[Mesa-dev] [PATCH] nv50/ir: optimize ADD(SHL(a, b), c) to SHLADD(a, b, c)
Karol Herbst
karolherbst at gmail.com
Sun Oct 9 19:28:14 UTC 2016
2016-10-09 13:58 GMT+02:00 Samuel Pitoiset <samuel.pitoiset at gmail.com>:
>
>
> On 10/08/2016 10:04 PM, Karol Herbst wrote:
>>
>> looks great, a few comments below
>
>
> Thanks!
>
>>
>> 2016-10-08 21:55 GMT+02:00 Samuel Pitoiset <samuel.pitoiset at gmail.com>:
>>>
>>> total instructions in shared programs :2286901 -> 2284473 (-0.11%)
>>> total gprs used in shared programs :335256 -> 335273 (0.01%)
>>> total local used in shared programs :31968 -> 31968 (0.00%)
>>>
>>> local gpr inst bytes
>>> helped 0 41 852 852
>>> hurt 0 44 23 23
>>>
>>> Signed-off-by: Samuel Pitoiset <samuel.pitoiset at gmail.com>
>>> ---
>>> .../drivers/nouveau/codegen/nv50_ir_peephole.cpp | 94
>>> ++++++++++++++++++++++
>>> 1 file changed, 94 insertions(+)
>>>
>>> diff --git a/src/gallium/drivers/nouveau/codegen/nv50_ir_peephole.cpp
>>> b/src/gallium/drivers/nouveau/codegen/nv50_ir_peephole.cpp
>>> index 6efb29e..caf5d1d 100644
>>> --- a/src/gallium/drivers/nouveau/codegen/nv50_ir_peephole.cpp
>>> +++ b/src/gallium/drivers/nouveau/codegen/nv50_ir_peephole.cpp
>>> @@ -2132,6 +2132,99 @@ AlgebraicOpt::visit(BasicBlock *bb)
>>>
>>> //
>>> =============================================================================
>>>
>>> +// ADD(SHL(a, b), c) -> SHLADD(a, b, c)
>>> +class LateAlgebraicOpt : public Pass
>>> +{
>>> +private:
>>> + virtual bool visit(BasicBlock *);
>>> +
>>> + void handleADD(Instruction *);
>>> + bool tryADDToSHLADD(Instruction *);
>>> +
>>> + BuildUtil bld;
>>> +};
>>> +
>>> +void
>>> +LateAlgebraicOpt::handleADD(Instruction *add)
>>> +{
>>> + Value *src0 = add->getSrc(0);
>>> + Value *src1 = add->getSrc(1);
>>> +
>>> + if (src0->reg.file != FILE_GPR || src1->reg.file != FILE_GPR)
>>> + return;
>>> +
>>> + if (prog->getTarget()->isOpSupported(OP_SHLADD, add->dType))
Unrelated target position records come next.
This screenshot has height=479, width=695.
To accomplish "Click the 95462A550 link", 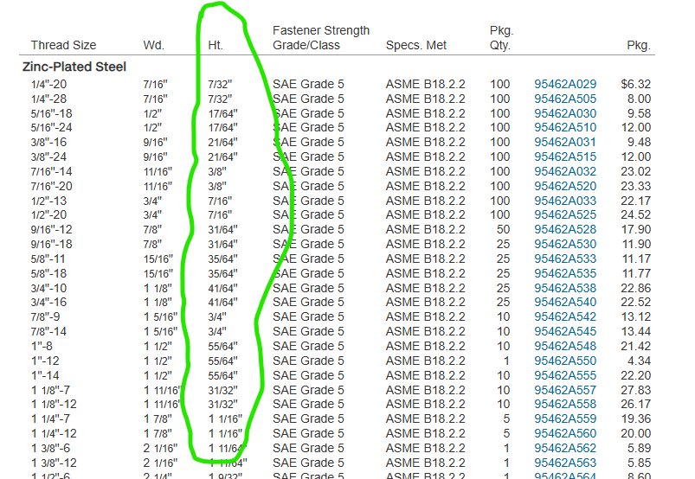I will point(565,361).
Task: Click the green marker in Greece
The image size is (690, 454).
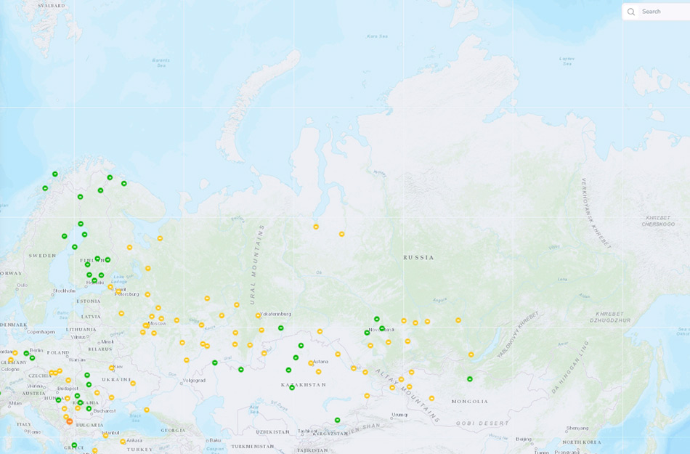Action: (74, 445)
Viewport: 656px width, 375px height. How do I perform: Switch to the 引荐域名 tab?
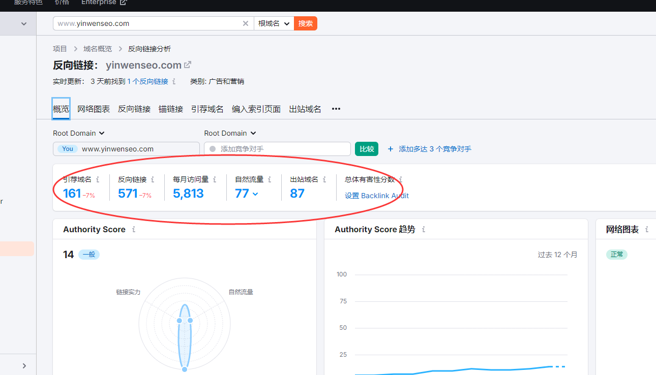click(x=207, y=109)
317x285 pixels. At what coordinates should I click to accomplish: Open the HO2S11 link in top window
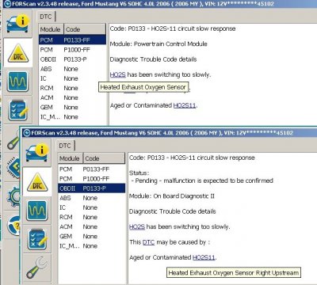(x=185, y=105)
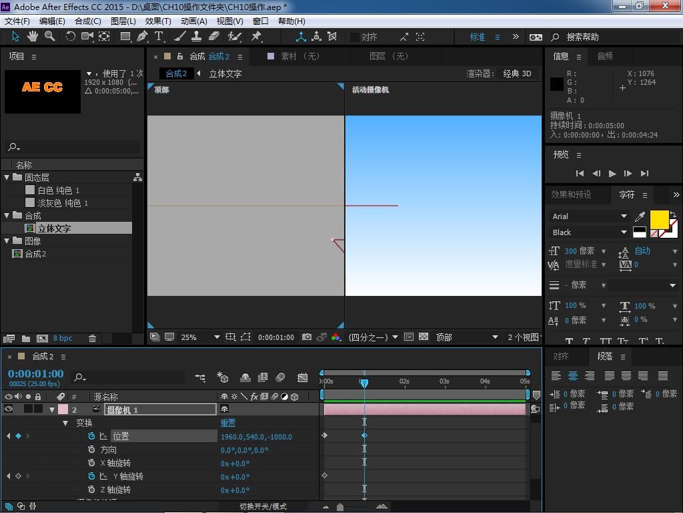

>>> + tryADDToSHLADD(add);
>>> +}
>>> +
>>> +// ADD(SHL(a, b), c) -> SHLADD(a, b, c)
>>> +bool
>>> +LateAlgebraicOpt::tryADDToSHLADD(Instruction *add)
>>> +{
>>> + Value *src0 = add->getSrc(0);
>>> + Value *src1 = add->getSrc(1);
>>> + Modifier mod[2];
>>> + Value *src;
>>> + int s;
>>> +
>>> + if (add->saturate || add->usesFlags() || typeSizeof(add->dType) == 8)
>>> + return false;
>>> +
>>> + if (src0->getUniqueInsn() && src0->getUniqueInsn()->op == OP_SHL)
>>> + s = 0;
>>> + else
>>> + if (src1->getUniqueInsn() && src1->getUniqueInsn()->op == OP_SHL)
>>> + s = 1;
>>> + else
>>> + return false;
>>> +
>>> + src = add->getSrc(s);
>>> +
>>> + if (src->getUniqueInsn()->bb != add->bb)
>>> + return false;
>>
>>
>> is there a reason to check for the bb here?
>
>
> Those optimizations like ADD->MAD, ADD->SAD, etc, have to be local (ie.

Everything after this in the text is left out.